15. These options were granted pursuant to the R.H. Donnelley Corporation 2005 Stock Award and Incentive Plan to Terence M. O'Toole, formerly a managing director of Goldman Sachs, in his capacity as a director of the Company. The options become exercisable as follows: one-third (500 options) at the close of business of the day preceding each of the Company's next three Annual Meetings of Shareholders following the date of grant, which was April 26, 2005. Terence M. O'Toole has an understanding with GS Group pursuant to which he holds such options for the benefit of GS Group.

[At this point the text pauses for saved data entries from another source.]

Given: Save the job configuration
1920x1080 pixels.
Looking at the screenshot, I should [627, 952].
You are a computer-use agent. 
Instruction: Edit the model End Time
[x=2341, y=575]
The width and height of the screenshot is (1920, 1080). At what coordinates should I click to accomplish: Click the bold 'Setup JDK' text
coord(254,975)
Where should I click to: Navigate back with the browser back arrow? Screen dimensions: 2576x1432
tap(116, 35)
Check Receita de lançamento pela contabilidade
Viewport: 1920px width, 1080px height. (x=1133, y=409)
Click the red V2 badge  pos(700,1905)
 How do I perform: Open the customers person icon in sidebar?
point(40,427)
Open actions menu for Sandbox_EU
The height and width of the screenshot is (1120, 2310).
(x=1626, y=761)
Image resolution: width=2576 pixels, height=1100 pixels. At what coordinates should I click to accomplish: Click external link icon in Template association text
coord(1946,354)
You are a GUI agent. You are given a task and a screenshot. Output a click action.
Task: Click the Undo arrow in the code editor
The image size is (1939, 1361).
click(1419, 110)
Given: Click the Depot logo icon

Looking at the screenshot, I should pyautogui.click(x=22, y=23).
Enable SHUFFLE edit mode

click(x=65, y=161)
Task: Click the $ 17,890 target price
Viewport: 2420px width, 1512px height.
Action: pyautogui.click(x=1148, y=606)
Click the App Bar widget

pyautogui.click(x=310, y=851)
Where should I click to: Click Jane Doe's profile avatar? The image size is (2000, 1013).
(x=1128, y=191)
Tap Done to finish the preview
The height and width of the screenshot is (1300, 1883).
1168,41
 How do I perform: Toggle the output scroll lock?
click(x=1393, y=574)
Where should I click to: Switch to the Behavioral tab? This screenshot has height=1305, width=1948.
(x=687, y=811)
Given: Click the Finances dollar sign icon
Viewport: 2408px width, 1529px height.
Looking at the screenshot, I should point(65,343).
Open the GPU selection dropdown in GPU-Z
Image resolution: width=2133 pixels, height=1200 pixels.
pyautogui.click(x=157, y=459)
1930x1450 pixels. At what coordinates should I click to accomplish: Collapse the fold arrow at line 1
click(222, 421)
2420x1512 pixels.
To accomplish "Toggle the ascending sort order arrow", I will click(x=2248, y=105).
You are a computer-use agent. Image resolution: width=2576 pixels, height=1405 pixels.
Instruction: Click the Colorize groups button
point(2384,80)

/s/ Roger S. Begelman, Attorney-in-fact 01/31/2006
** Signature of Reporting Person Date
Reminder: Report on a separate line for each class of securities beneficially owned directly or indirectly.
* If the form is filed by more than one reporting person, see Instruction 4 (b)(v).
** Intentional misstatements or omissions of facts constitute Federal Criminal Violations See 18 U.S.C. 1001 and 15 U.S.C. 78ff(a).